Jay Stratton: We were doing a presentation when we had some of the staffers and Travis was going through the analysis of the Gimbal. One of the guys there is from the Los Alamos labs, a scientist, and he’s watching all this going ‘I thought there was nothing to this. I thought it was just lens flare or whatever.’
Dr. Travis Taylor: So even scientists just took the debunkers word for it and went on. Yeah, there’s nothing there. That’s just people who talk about UFOs or little green men or whatever.
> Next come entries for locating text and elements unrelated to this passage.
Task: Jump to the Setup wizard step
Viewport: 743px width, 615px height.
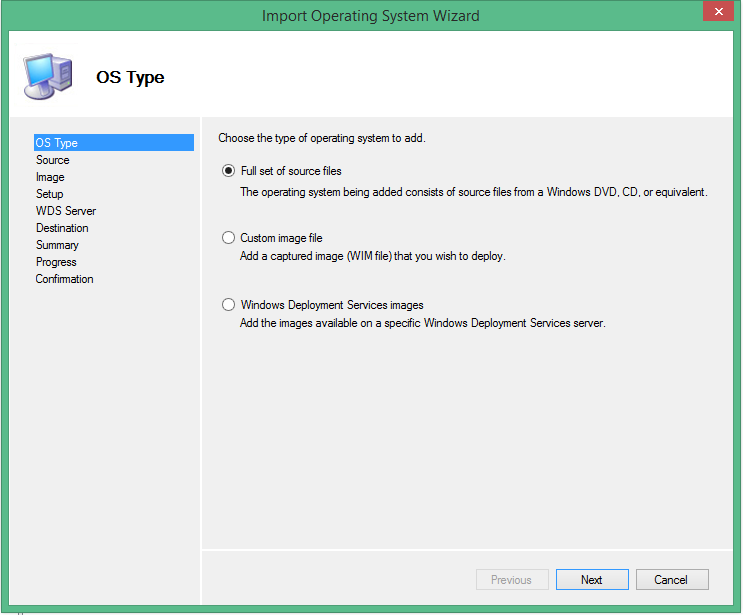Action: [x=50, y=194]
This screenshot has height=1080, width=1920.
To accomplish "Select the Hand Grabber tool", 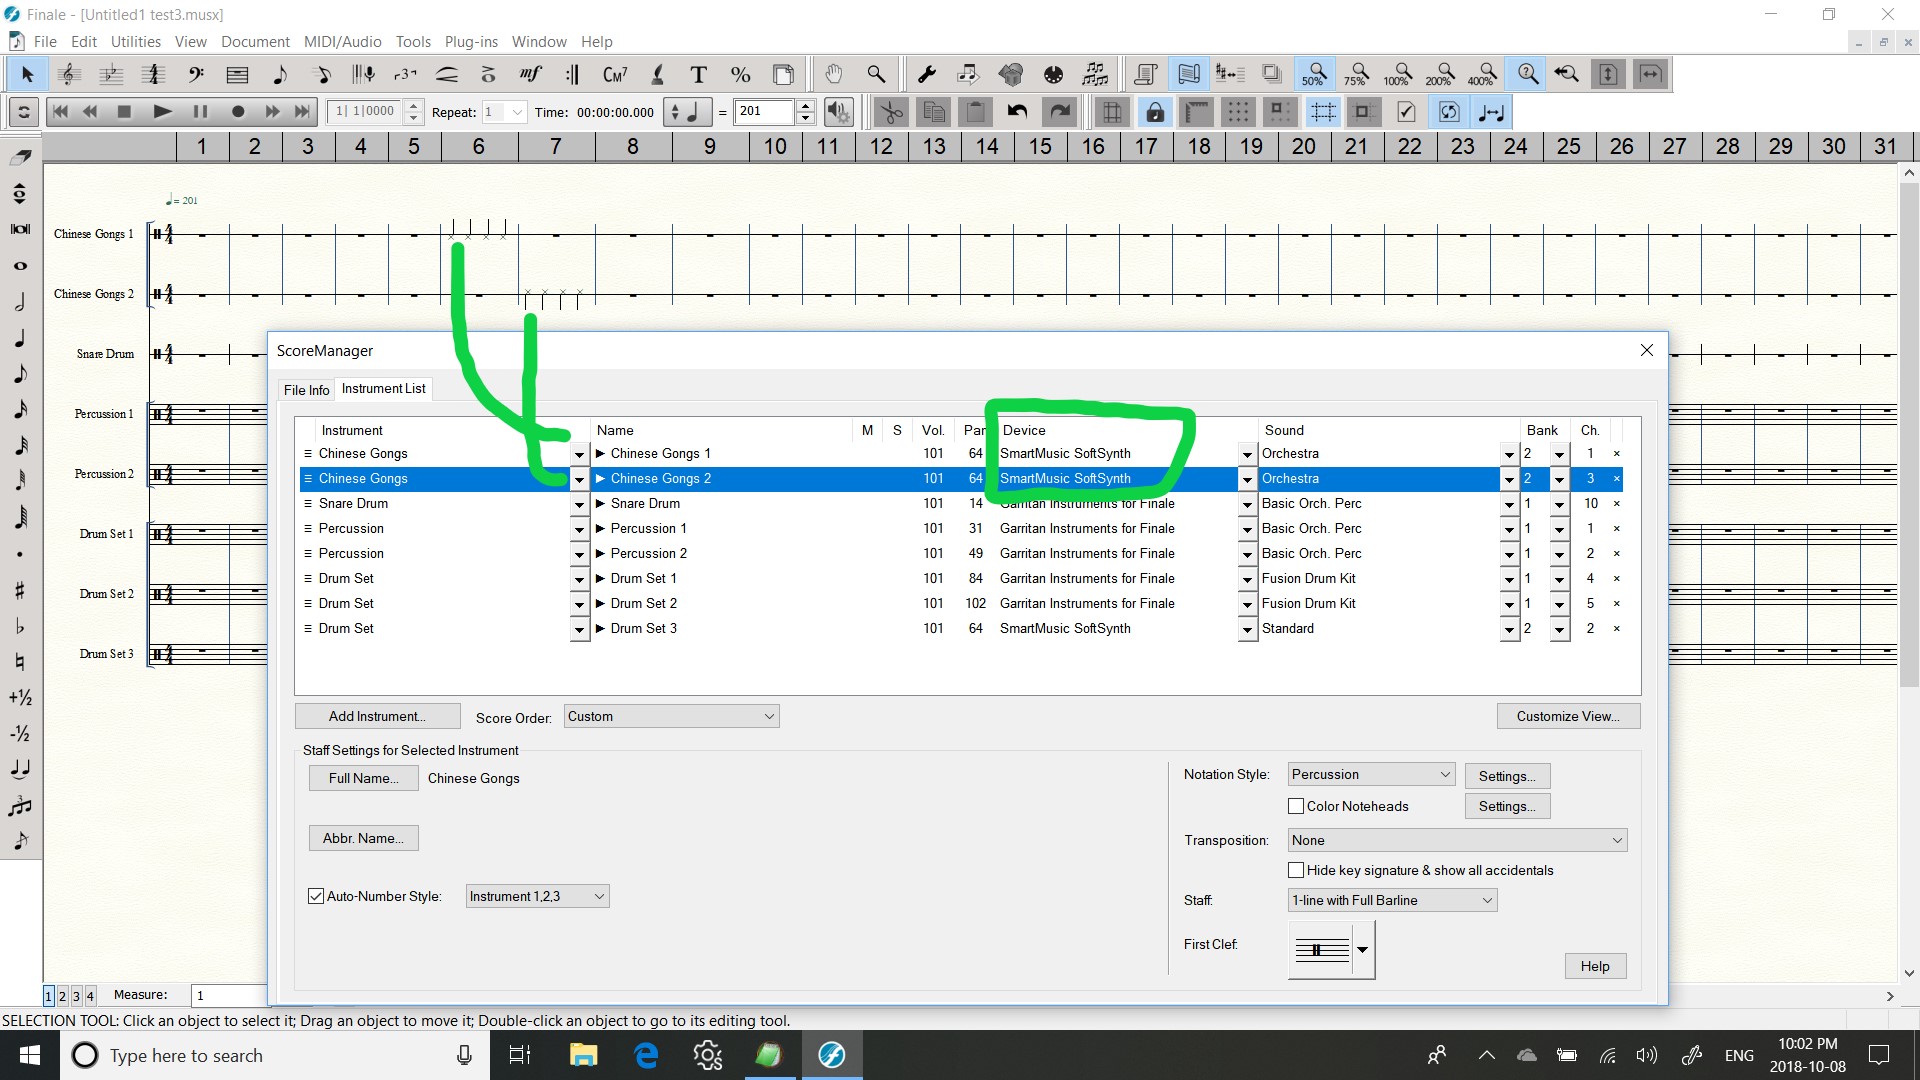I will tap(833, 74).
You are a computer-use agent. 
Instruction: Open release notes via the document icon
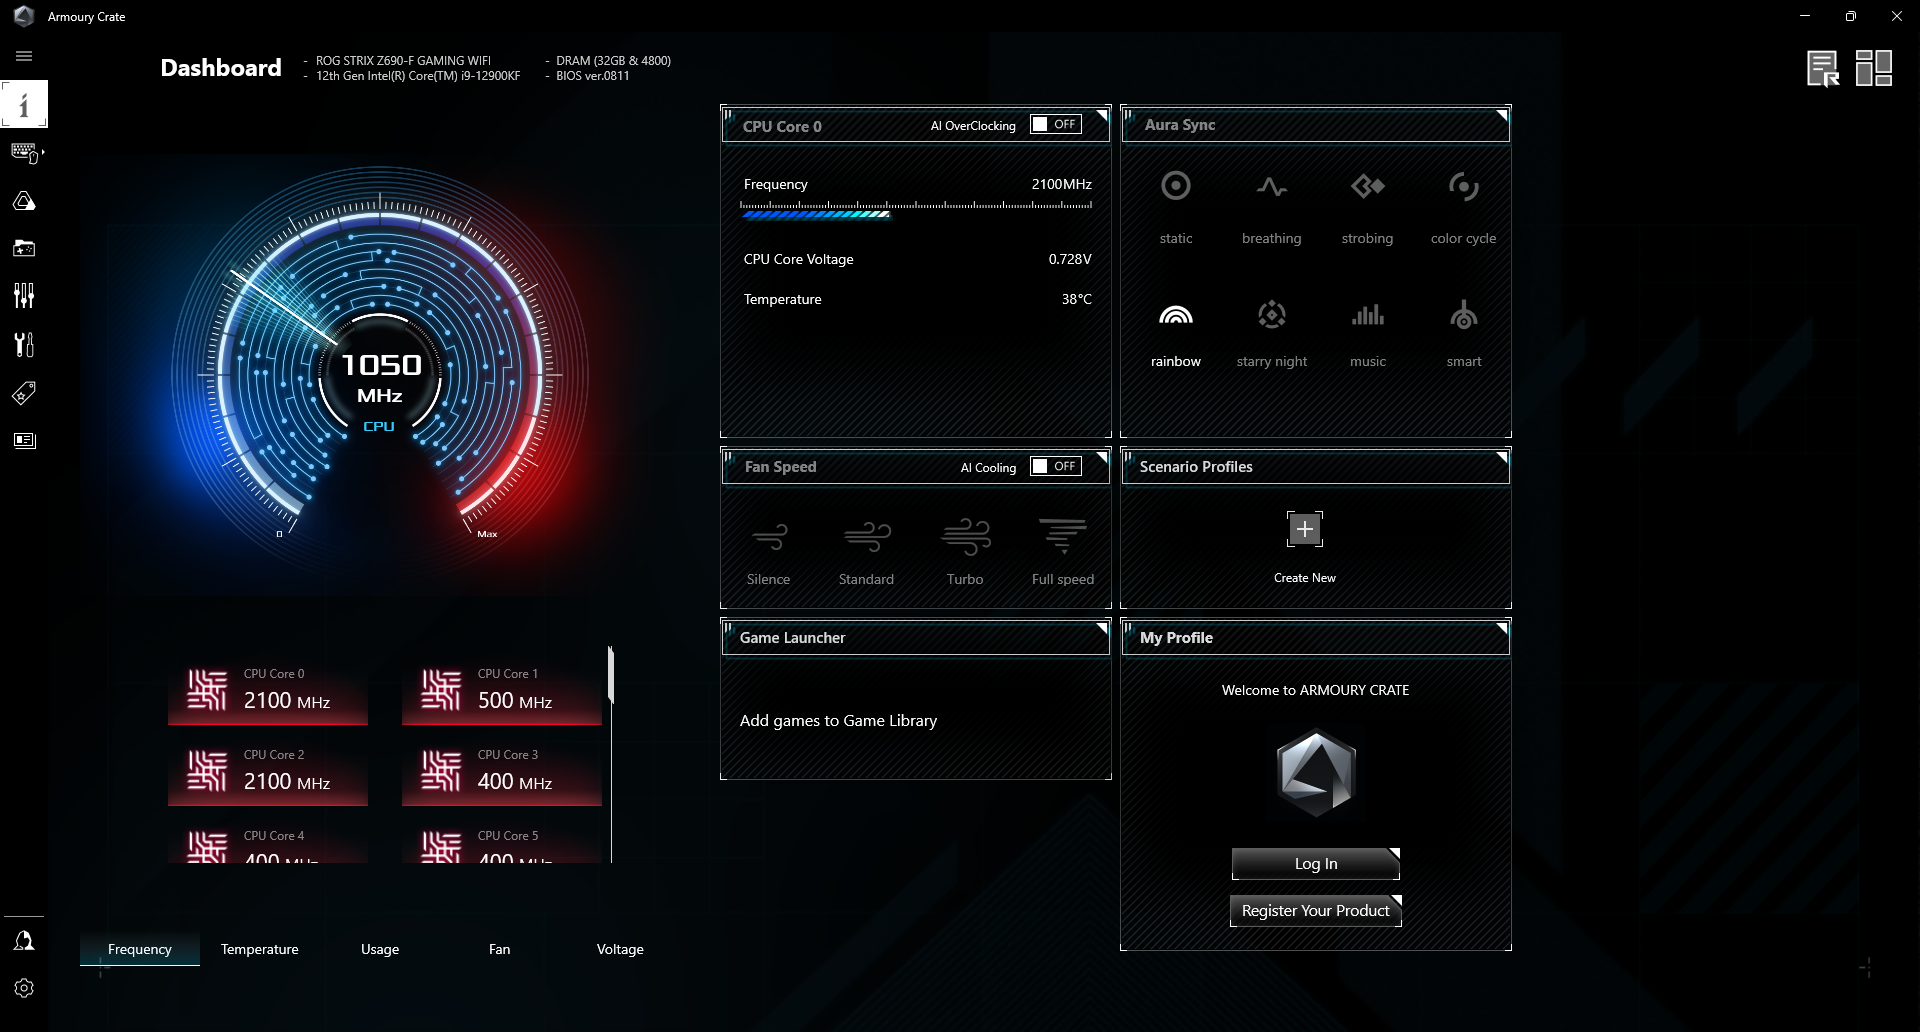(x=1823, y=68)
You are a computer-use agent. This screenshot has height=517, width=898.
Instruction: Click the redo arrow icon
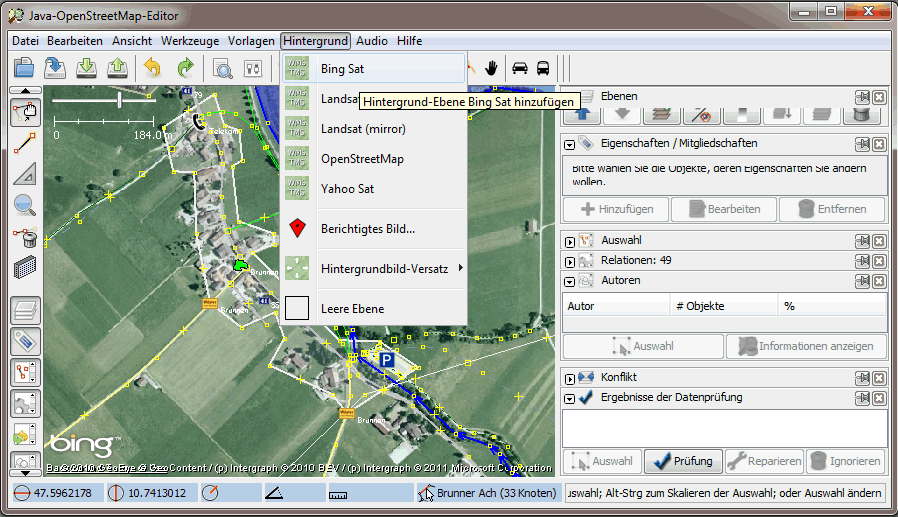[x=185, y=68]
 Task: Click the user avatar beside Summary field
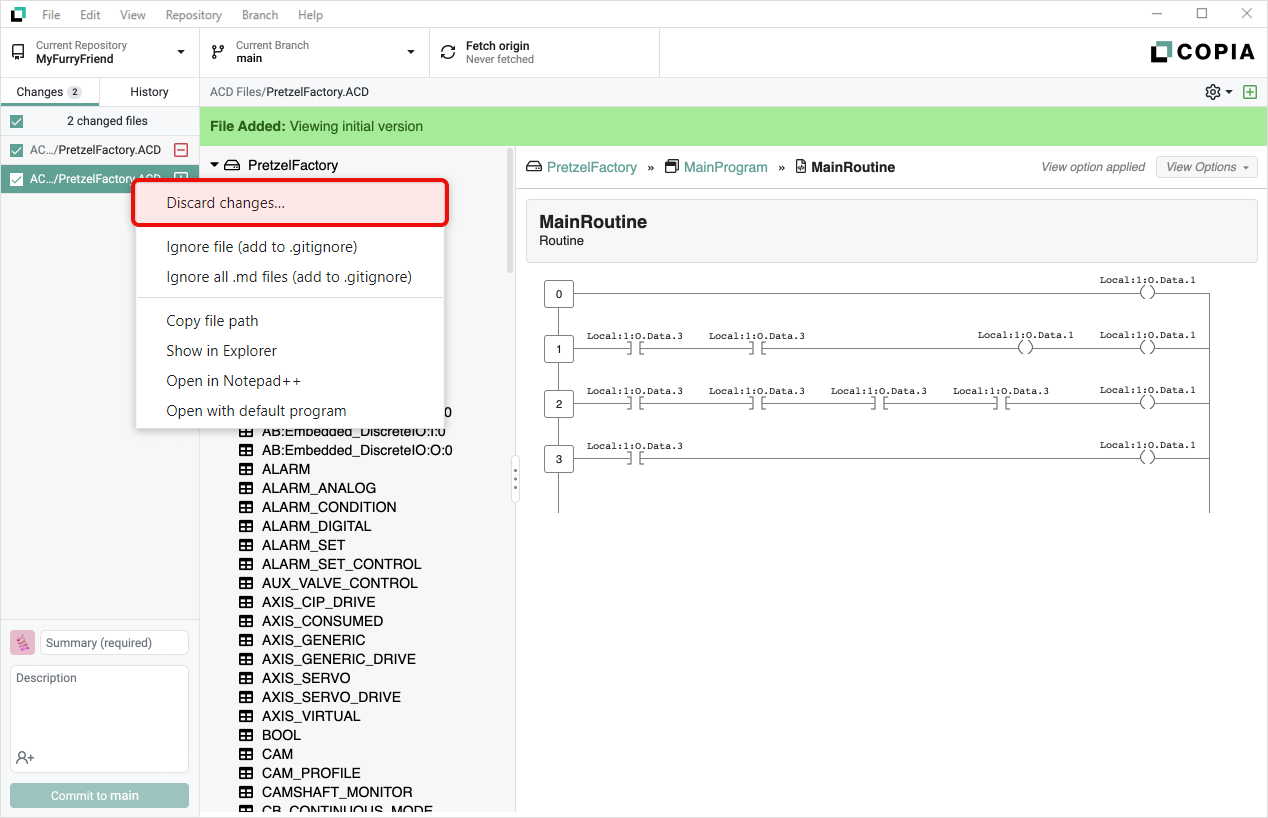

But the thing that I can’t emphasize enough about The Secret of Skinwalker Ranch is that this isn’t a TV show. It’s a documentary of a scientific investigation, which is shown on TV, but it is documenting the scientific investigation. We’re showing what’s happening and what the results are to the general public as soon as we can. And I can do nothing but praise everyone who’s been involved with it, from the network side to the production side to the people on the team doing the hard work every day. This is a dream job. It’s what I have wanted to do since I was a kid, since I was in third grade. I’m excited about it, and everyone at Comic-Con should be excited about it, too!
The Secret of Skinwalker Ranch season 7 premieres Tuesday, May 19, on The History Channel.